Text and element pointing records:
——
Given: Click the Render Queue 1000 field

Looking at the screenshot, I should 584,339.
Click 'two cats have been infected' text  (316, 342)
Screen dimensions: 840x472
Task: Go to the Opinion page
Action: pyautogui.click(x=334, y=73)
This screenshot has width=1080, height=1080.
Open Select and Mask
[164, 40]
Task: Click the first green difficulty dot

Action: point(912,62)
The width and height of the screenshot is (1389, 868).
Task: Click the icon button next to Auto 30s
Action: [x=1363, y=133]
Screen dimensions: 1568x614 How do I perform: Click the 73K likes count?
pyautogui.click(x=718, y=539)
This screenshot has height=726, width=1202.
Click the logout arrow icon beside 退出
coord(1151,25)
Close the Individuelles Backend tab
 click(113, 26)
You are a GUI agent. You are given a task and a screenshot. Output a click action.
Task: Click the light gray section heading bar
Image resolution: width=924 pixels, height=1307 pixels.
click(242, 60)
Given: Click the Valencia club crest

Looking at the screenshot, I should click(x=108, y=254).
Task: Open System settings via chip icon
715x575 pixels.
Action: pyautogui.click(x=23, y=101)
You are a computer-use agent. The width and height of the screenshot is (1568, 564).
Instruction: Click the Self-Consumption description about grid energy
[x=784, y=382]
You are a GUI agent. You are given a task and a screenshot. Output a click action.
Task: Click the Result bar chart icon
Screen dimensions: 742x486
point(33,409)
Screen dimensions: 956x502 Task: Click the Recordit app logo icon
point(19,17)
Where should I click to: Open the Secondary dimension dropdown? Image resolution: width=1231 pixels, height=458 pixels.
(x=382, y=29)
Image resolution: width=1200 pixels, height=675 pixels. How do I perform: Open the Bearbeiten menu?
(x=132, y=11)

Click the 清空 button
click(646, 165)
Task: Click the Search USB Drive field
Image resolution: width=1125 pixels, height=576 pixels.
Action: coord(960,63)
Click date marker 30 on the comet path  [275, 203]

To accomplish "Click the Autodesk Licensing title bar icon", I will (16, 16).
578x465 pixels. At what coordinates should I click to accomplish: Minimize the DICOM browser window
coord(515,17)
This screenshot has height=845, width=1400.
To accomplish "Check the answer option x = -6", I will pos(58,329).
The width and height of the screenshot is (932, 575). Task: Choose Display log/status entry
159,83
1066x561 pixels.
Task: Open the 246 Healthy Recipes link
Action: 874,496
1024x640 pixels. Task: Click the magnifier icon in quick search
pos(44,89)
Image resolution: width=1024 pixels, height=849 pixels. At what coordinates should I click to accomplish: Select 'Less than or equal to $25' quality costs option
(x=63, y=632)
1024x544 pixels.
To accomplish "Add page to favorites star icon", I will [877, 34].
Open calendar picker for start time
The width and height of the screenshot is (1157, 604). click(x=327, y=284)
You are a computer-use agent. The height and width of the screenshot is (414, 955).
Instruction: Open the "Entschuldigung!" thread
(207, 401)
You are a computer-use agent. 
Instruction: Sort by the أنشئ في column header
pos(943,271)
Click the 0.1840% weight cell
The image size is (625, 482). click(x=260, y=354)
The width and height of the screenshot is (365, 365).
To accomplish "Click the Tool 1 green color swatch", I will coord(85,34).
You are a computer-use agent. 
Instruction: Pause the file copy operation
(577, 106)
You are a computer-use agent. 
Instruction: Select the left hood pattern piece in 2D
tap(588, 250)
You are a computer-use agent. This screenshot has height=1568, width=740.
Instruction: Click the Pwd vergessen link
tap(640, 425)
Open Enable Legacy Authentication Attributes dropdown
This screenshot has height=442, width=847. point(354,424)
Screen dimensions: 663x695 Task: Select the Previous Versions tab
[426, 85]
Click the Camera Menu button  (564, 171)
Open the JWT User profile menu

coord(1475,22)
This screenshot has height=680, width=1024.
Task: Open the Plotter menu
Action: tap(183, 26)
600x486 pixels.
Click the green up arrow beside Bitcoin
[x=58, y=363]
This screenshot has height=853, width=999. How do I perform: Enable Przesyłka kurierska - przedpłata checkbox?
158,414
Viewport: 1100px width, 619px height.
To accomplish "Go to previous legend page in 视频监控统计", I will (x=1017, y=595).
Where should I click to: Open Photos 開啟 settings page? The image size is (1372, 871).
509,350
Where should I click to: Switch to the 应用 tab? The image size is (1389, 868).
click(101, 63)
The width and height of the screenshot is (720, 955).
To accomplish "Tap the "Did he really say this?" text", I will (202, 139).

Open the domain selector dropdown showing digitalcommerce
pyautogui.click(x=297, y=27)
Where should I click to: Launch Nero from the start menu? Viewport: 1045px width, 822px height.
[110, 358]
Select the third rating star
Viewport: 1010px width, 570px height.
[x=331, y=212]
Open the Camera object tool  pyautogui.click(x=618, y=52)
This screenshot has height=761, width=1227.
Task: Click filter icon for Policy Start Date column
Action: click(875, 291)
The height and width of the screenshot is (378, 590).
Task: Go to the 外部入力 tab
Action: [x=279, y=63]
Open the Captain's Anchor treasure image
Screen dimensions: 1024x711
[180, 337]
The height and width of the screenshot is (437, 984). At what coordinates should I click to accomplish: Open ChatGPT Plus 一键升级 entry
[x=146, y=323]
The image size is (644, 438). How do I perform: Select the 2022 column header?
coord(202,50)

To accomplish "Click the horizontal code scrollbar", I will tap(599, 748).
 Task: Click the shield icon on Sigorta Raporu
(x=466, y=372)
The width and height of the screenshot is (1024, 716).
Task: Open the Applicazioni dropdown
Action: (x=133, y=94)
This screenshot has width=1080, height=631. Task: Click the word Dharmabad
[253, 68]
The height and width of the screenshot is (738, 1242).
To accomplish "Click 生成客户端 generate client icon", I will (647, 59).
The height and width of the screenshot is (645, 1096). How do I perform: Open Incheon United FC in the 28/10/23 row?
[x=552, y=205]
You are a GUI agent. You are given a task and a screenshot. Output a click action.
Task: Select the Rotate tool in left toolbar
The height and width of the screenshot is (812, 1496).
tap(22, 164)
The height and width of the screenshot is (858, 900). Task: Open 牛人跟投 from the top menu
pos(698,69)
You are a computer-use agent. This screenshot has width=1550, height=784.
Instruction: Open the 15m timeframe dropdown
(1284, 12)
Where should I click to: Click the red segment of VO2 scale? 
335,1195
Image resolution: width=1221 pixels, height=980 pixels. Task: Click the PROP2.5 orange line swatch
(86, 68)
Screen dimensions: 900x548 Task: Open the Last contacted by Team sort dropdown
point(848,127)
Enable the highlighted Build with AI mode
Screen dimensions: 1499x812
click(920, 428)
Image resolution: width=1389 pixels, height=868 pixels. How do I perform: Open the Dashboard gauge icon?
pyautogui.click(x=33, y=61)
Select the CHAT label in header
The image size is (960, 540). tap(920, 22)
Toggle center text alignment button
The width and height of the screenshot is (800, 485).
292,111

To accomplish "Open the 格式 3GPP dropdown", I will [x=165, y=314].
——
Write out all of the rows again, swapping every "Image resolution" for "Screen resolution" and changing nothing else.

Given: Click the Render Queue 1000 field

Looking at the screenshot, I should 584,339.
Click 'two cats have been infected' text  (316, 342)
Screen dimensions: 840x472
Task: Go to the Opinion page
Action: pyautogui.click(x=334, y=73)
This screenshot has width=1080, height=1080.
Open Select and Mask
[164, 40]
Task: Click the first green difficulty dot

Action: point(912,62)
The width and height of the screenshot is (1389, 868).
Task: Click the icon button next to Auto 30s
Action: [x=1363, y=133]
Screen dimensions: 1568x614 How do I perform: Click the 73K likes count?
pyautogui.click(x=718, y=539)
This screenshot has height=726, width=1202.
Click the logout arrow icon beside 退出
coord(1151,25)
Close the Individuelles Backend tab
 click(113, 26)
You are a GUI agent. You are given a task and a screenshot. Output a click action.
Task: Click the light gray section heading bar
Screen resolution: width=924 pixels, height=1307 pixels.
click(242, 60)
Given: Click the Valencia club crest

Looking at the screenshot, I should click(x=108, y=254).
Task: Open System settings via chip icon
715x575 pixels.
Action: pyautogui.click(x=23, y=101)
You are a computer-use agent. The width and height of the screenshot is (1568, 564).
Instruction: Click the Self-Consumption description about grid energy
[x=784, y=382]
You are a GUI agent. You are given a task and a screenshot. Output a click action.
Task: Click the Result bar chart icon
Screen dimensions: 742x486
point(33,409)
Screen dimensions: 956x502 Task: Click the Recordit app logo icon
point(19,17)
Where should I click to: Open the Secondary dimension dropdown? Screen resolution: width=1231 pixels, height=458 pixels.
(x=382, y=29)
Screen resolution: width=1200 pixels, height=675 pixels. How do I perform: Open the Bearbeiten menu?
(x=132, y=11)

Click the 清空 button
click(646, 165)
Task: Click the Search USB Drive field
Screen resolution: width=1125 pixels, height=576 pixels.
Action: coord(960,63)
Click date marker 30 on the comet path  [275, 203]

To accomplish "Click the Autodesk Licensing title bar icon", I will (16, 16).
578x465 pixels. At what coordinates should I click to accomplish: Minimize the DICOM browser window
coord(515,17)
This screenshot has height=845, width=1400.
To accomplish "Check the answer option x = -6", I will pos(58,329).
The width and height of the screenshot is (932, 575). Task: Choose Display log/status entry
159,83
1066x561 pixels.
Task: Open the 246 Healthy Recipes link
Action: 874,496
1024x640 pixels. Task: Click the magnifier icon in quick search
pos(44,89)
Screen resolution: width=1024 pixels, height=849 pixels. At what coordinates should I click to accomplish: Select 'Less than or equal to $25' quality costs option
(x=63, y=632)
1024x544 pixels.
To accomplish "Add page to favorites star icon", I will [877, 34].
Open calendar picker for start time
The width and height of the screenshot is (1157, 604). click(x=327, y=284)
You are a computer-use agent. The height and width of the screenshot is (414, 955).
Instruction: Open the "Entschuldigung!" thread
(207, 401)
You are a computer-use agent. 
Instruction: Sort by the أنشئ في column header
pos(943,271)
Click the 0.1840% weight cell
The image size is (625, 482). click(x=260, y=354)
The width and height of the screenshot is (365, 365).
To accomplish "Click the Tool 1 green color swatch", I will coord(85,34).
You are a computer-use agent. 
Instruction: Pause the file copy operation
(577, 106)
You are a computer-use agent. 
Instruction: Select the left hood pattern piece in 2D
tap(588, 250)
You are a computer-use agent. This screenshot has height=1568, width=740.
Instruction: Click the Pwd vergessen link
tap(640, 425)
Open Enable Legacy Authentication Attributes dropdown
This screenshot has height=442, width=847. point(354,424)
Screen dimensions: 663x695 Task: Select the Previous Versions tab
[426, 85]
Click the Camera Menu button  (564, 171)
Open the JWT User profile menu

coord(1475,22)
This screenshot has height=680, width=1024.
Task: Open the Plotter menu
Action: tap(183, 26)
600x486 pixels.
Click the green up arrow beside Bitcoin
[x=58, y=363]
This screenshot has height=853, width=999. How do I perform: Enable Przesyłka kurierska - przedpłata checkbox?
158,414
Viewport: 1100px width, 619px height.
To accomplish "Go to previous legend page in 视频监控统计", I will (x=1017, y=595).
Where should I click to: Open Photos 開啟 settings page? The image size is (1372, 871).
509,350
Where should I click to: Switch to the 应用 tab? The image size is (1389, 868).
click(101, 63)
The width and height of the screenshot is (720, 955).
To accomplish "Tap the "Did he really say this?" text", I will (202, 139).

Open the domain selector dropdown showing digitalcommerce
pyautogui.click(x=297, y=27)
Where should I click to: Launch Nero from the start menu? Viewport: 1045px width, 822px height.
[110, 358]
Select the third rating star
Viewport: 1010px width, 570px height.
[x=331, y=212]
Open the Camera object tool  pyautogui.click(x=618, y=52)
This screenshot has height=761, width=1227.
Task: Click filter icon for Policy Start Date column
Action: click(875, 291)
The height and width of the screenshot is (378, 590).
Task: Go to the 外部入力 tab
Action: [x=279, y=63]
Open the Captain's Anchor treasure image
Screen dimensions: 1024x711
[180, 337]
The height and width of the screenshot is (437, 984). At what coordinates should I click to accomplish: Open ChatGPT Plus 一键升级 entry
[x=146, y=323]
The image size is (644, 438). How do I perform: Select the 2022 column header?
coord(202,50)

To accomplish "Click the horizontal code scrollbar", I will tap(599, 748).
 Task: Click the shield icon on Sigorta Raporu
(x=466, y=372)
The width and height of the screenshot is (1024, 716).
Task: Open the Applicazioni dropdown
Action: (x=133, y=94)
This screenshot has width=1080, height=631. Task: Click the word Dharmabad
[253, 68]
The height and width of the screenshot is (738, 1242).
To accomplish "Click 生成客户端 generate client icon", I will (647, 59).
The height and width of the screenshot is (645, 1096). How do I perform: Open Incheon United FC in the 28/10/23 row?
[x=552, y=205]
You are a GUI agent. You are given a task and a screenshot. Output a click action.
Task: Select the Rotate tool in left toolbar
The height and width of the screenshot is (812, 1496).
tap(22, 164)
The height and width of the screenshot is (858, 900). Task: Open 牛人跟投 from the top menu
pos(698,69)
You are a computer-use agent. This screenshot has width=1550, height=784.
Instruction: Open the 15m timeframe dropdown
(1284, 12)
Where should I click to: Click the red segment of VO2 scale? 
335,1195
Screen resolution: width=1221 pixels, height=980 pixels. Task: Click the PROP2.5 orange line swatch
(86, 68)
Screen dimensions: 900x548 Task: Open the Last contacted by Team sort dropdown
point(848,127)
Enable the highlighted Build with AI mode
Screen dimensions: 1499x812
click(920, 428)
Screen resolution: width=1389 pixels, height=868 pixels. How do I perform: Open the Dashboard gauge icon?
pyautogui.click(x=33, y=61)
Select the CHAT label in header
The image size is (960, 540). tap(920, 22)
Toggle center text alignment button
The width and height of the screenshot is (800, 485).
292,111

To accomplish "Open the 格式 3GPP dropdown", I will [x=165, y=314].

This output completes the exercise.